China trade deal coming together. The latest news out of Washington, D.C., continues to point to an agreement fairly soon, one of the key drivers in propelling the S&P 500 Index’s quick return to the 2800 level this week. Key points of negotiation include: Existing tariff removals, currency, auto tariffs, join venture requirements, market access, intellectual property protection, and Chinese goods purchase commitments. There is still a chance things come unraveled-Trump reiterated his position yesterday that he will only accept a good deal-but resolution in the next month or so is looking increasingly likely. Presidents Trump and Xi are expected to meet in April but that could slip into May. Removal of tariffs is a possible upside surprise, while strong progress has been made on Chinese commitments to purchase U.S. energy and agriculture goods, better market access for manufacturing and finance companies, and currency policy. Intellectual property enforcement remains the key sticking point.
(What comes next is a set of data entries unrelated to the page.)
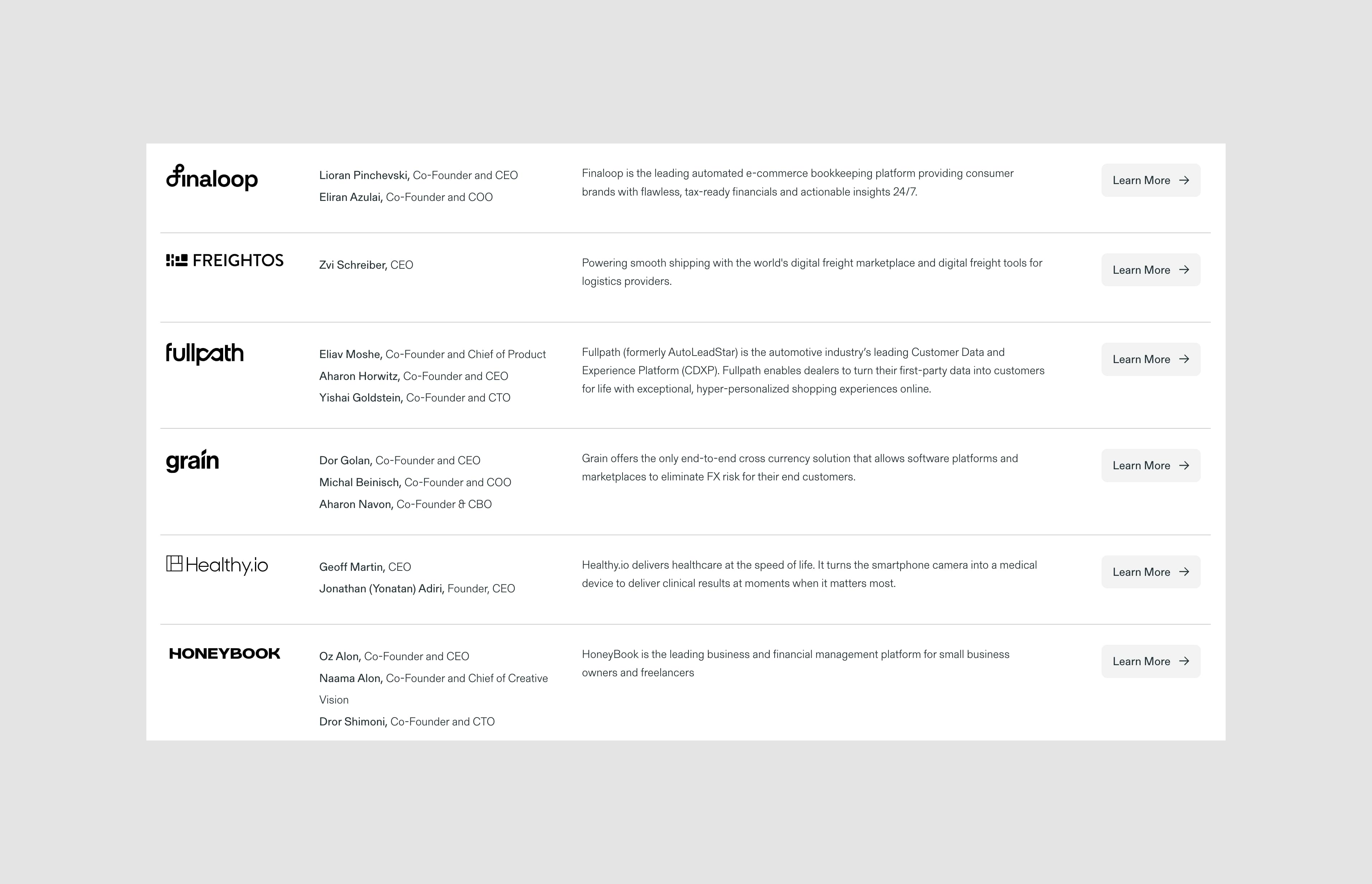Image resolution: width=1372 pixels, height=884 pixels.
Task: Click the Fullpath logo
Action: point(205,353)
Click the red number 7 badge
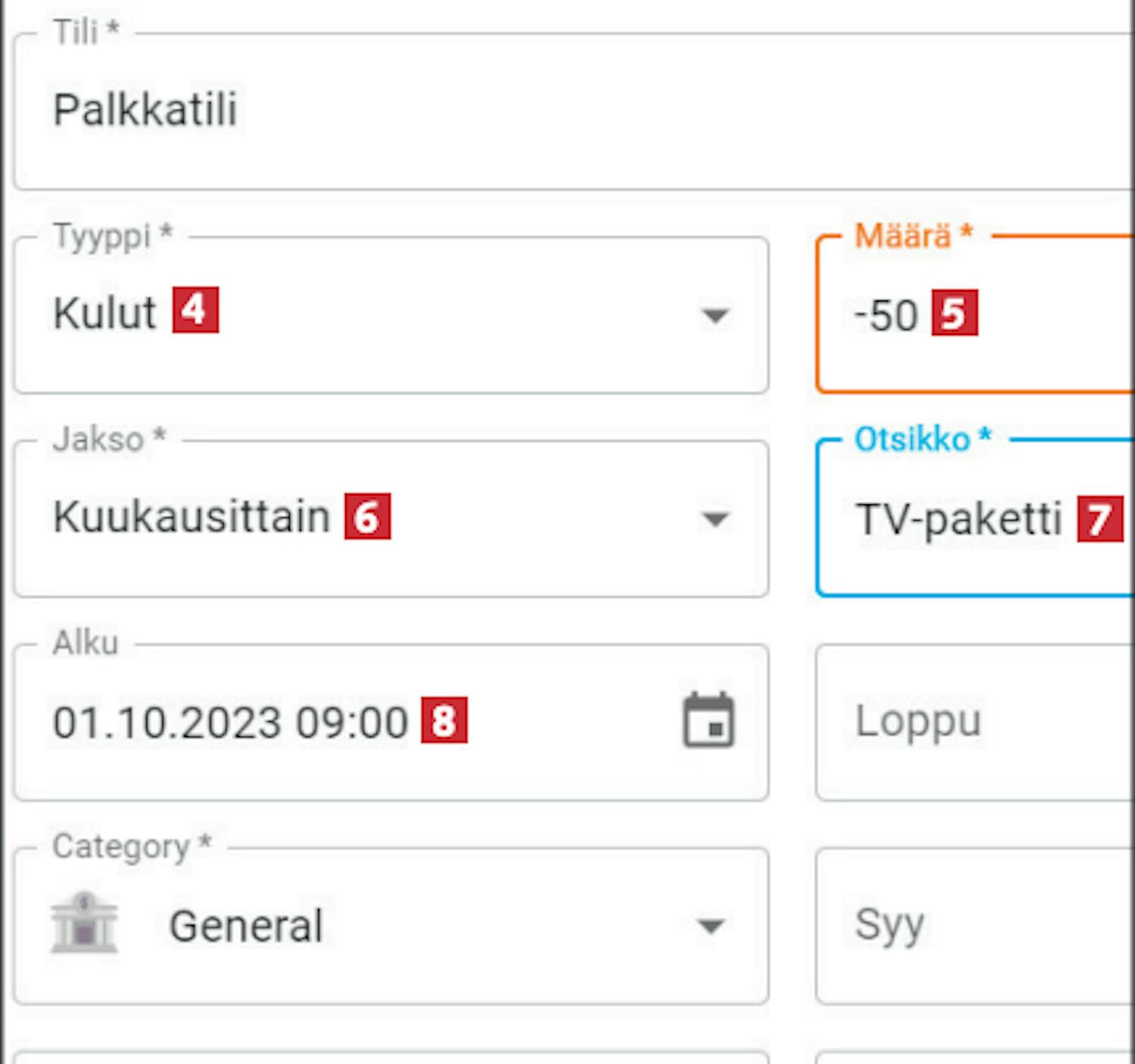 (1099, 518)
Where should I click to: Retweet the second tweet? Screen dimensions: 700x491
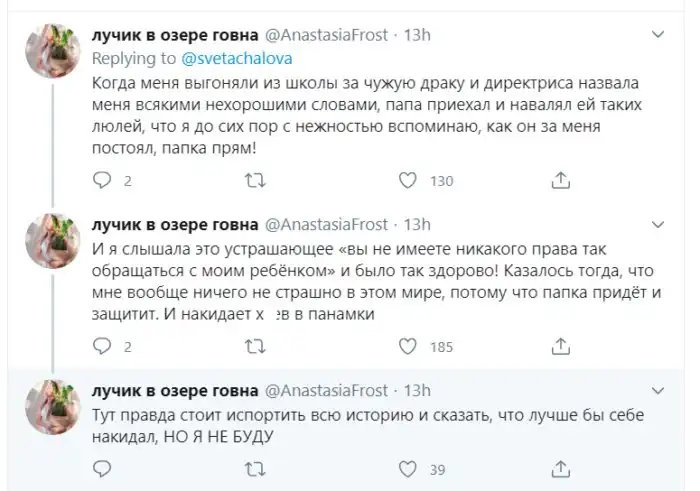pyautogui.click(x=255, y=347)
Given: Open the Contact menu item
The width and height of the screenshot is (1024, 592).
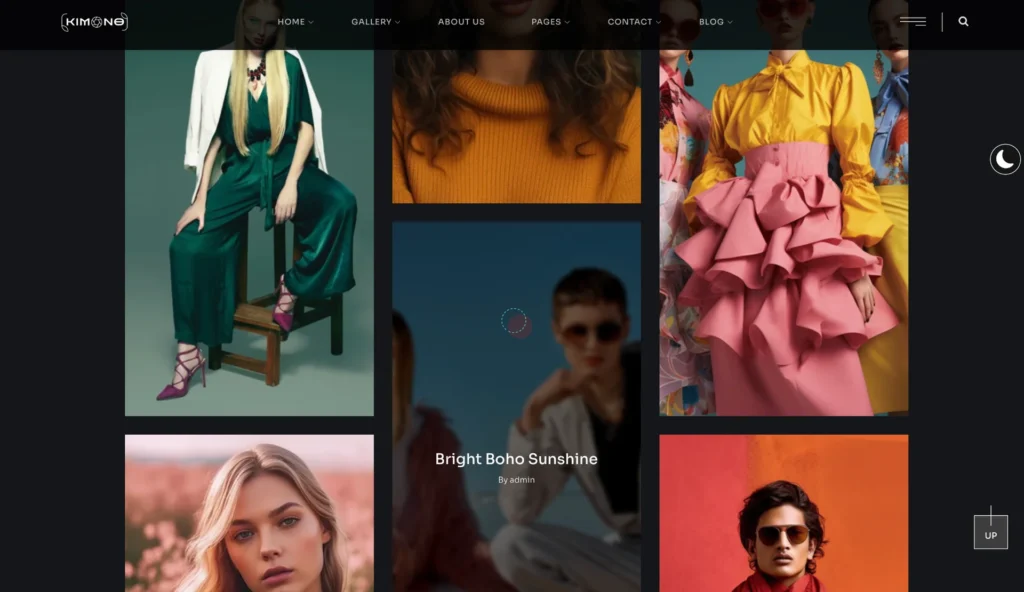Looking at the screenshot, I should coord(633,21).
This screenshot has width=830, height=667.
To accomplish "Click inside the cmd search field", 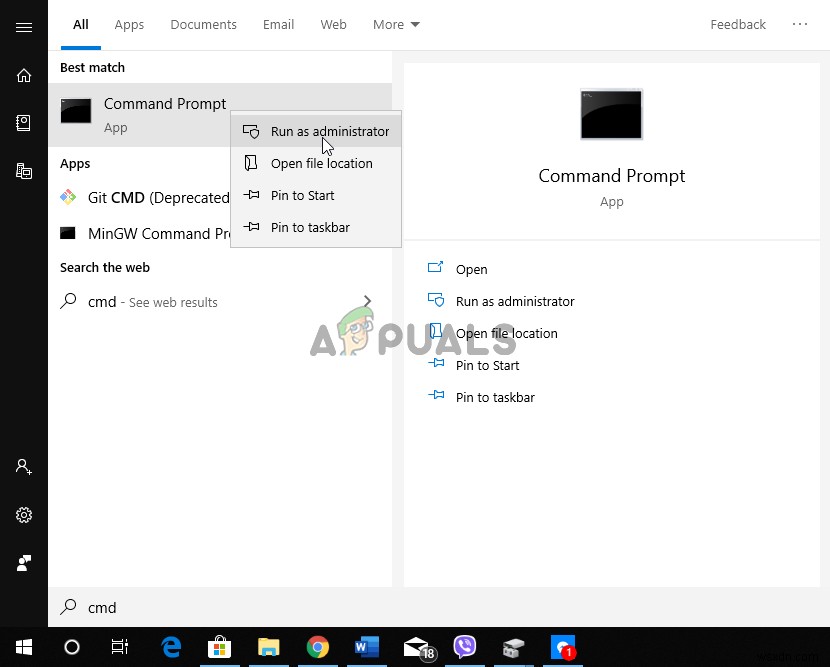I will (x=200, y=607).
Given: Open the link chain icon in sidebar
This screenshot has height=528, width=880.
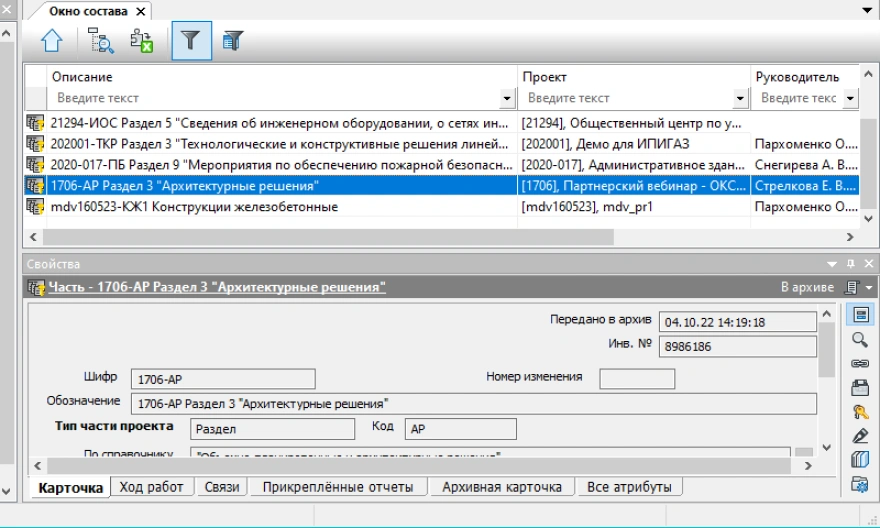Looking at the screenshot, I should (859, 364).
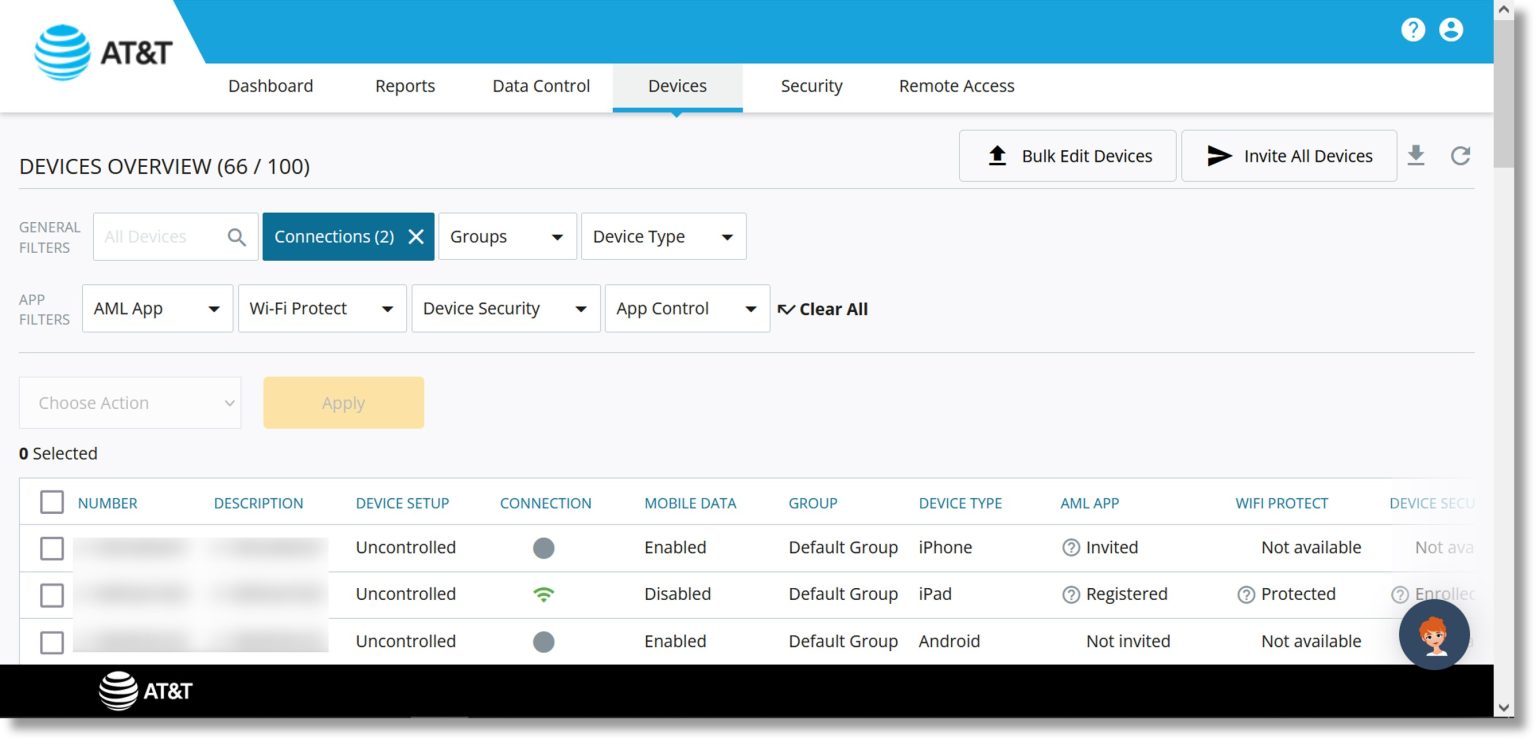The width and height of the screenshot is (1536, 740).
Task: Check the checkbox on the Android device row
Action: [52, 641]
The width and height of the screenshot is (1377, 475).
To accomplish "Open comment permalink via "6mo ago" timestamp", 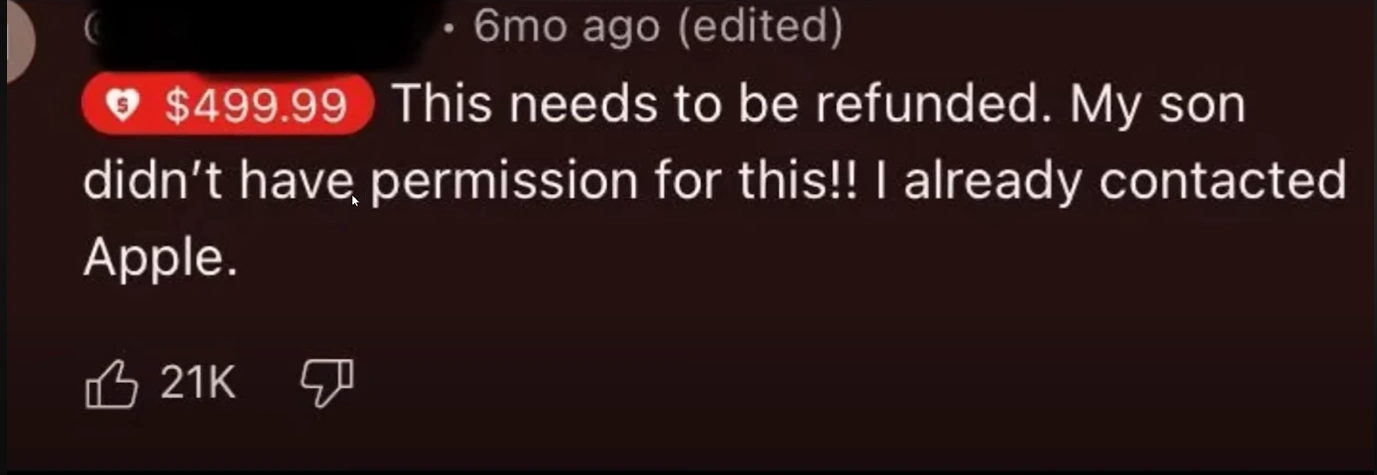I will [x=567, y=27].

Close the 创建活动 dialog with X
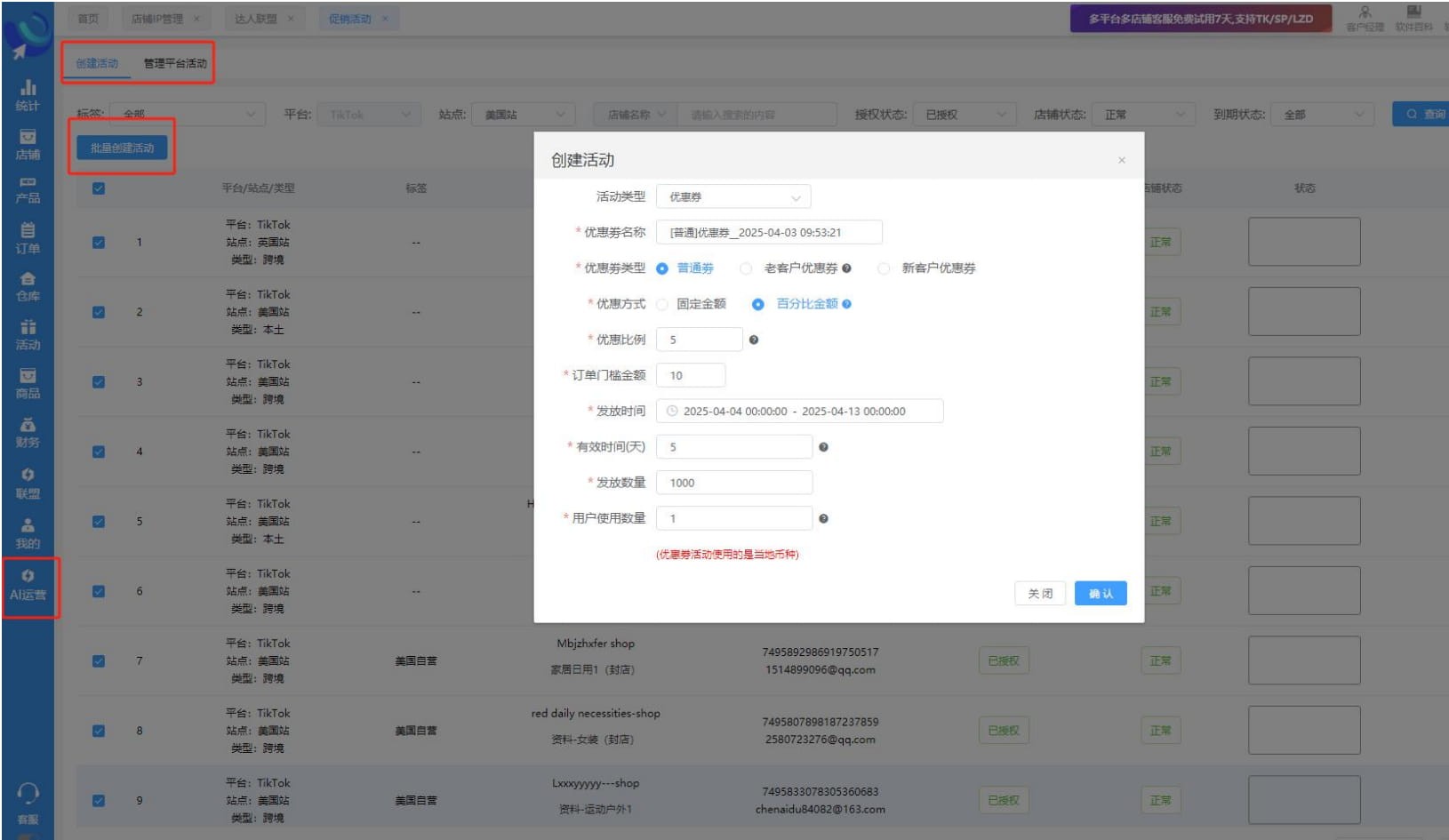pos(1122,160)
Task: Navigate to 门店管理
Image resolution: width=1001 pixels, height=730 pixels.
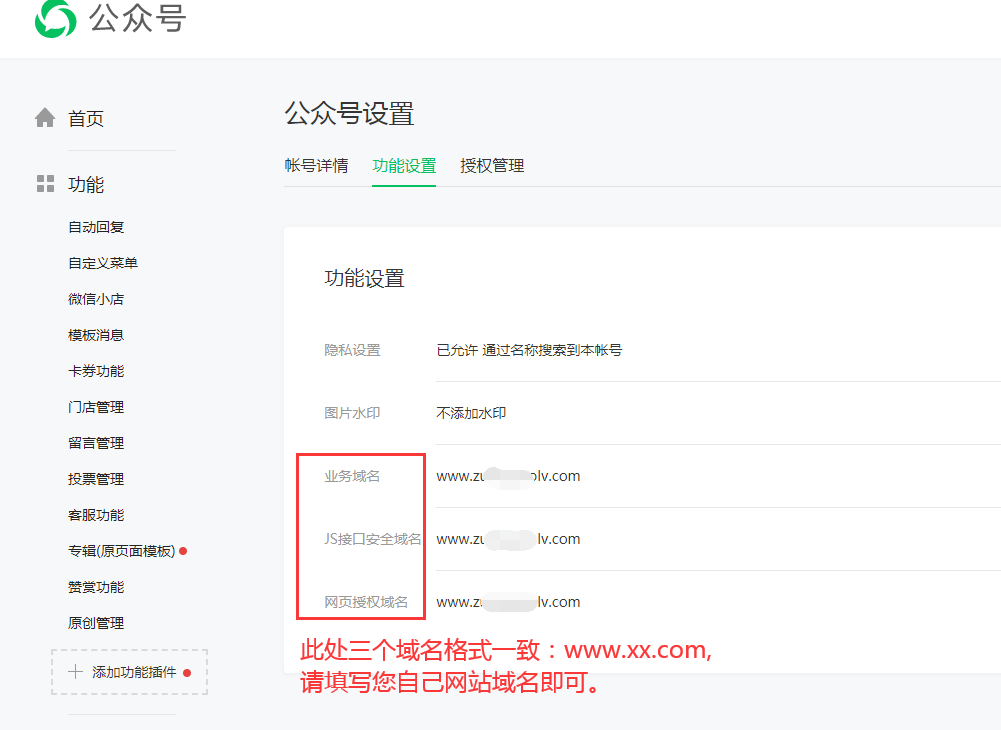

Mixed batch of Chinese data. China reported retail sales, industrial production and fixed asset investment data overnight. Retail sales (+8.2% YoY) and fixed asset investment (+6.1%) were in line with expectations while industrial production (+5.3% YoY) fell short of expectations. Industrial production growth slowed while fixed asset investment accelerated, painting an overall mixed but generally steady growth picture. The Chinese economy is slowing modestly-just enough to get China to the negotiating table and encourage them to implement stimulus, but not enough to materially impair the global growth outlook.
Brexit update. Today on the LPL Research blog, at the risk of contributing to your possible “Brexit fatigue,” we attempt to put the U.K.’s tenuous situation into perspective. The latest news is that the “hard Brexit” (aka no deal) vote failed to pass yesterday, reducing the odds that the U.K. crashes out of the EU without a deal (they were already low). Next up is a vote today on an extension to the March 29 deadline that we think will pass. That will then be followed by another Theresa May proposal next week that is likely to fail, but at least has a chance as the clock is ticking. These votes establish what U.K. policymakers do not want, but what they do want remains unclear, with the Irish border still a key sticking point. In the end, an April or May agreement still appears most likely, though as this situation drags on, a do-over via a second referendum becomes increasingly likely. The risk of no Brexit at all likely brings the pro-Brexiters to the table at some point.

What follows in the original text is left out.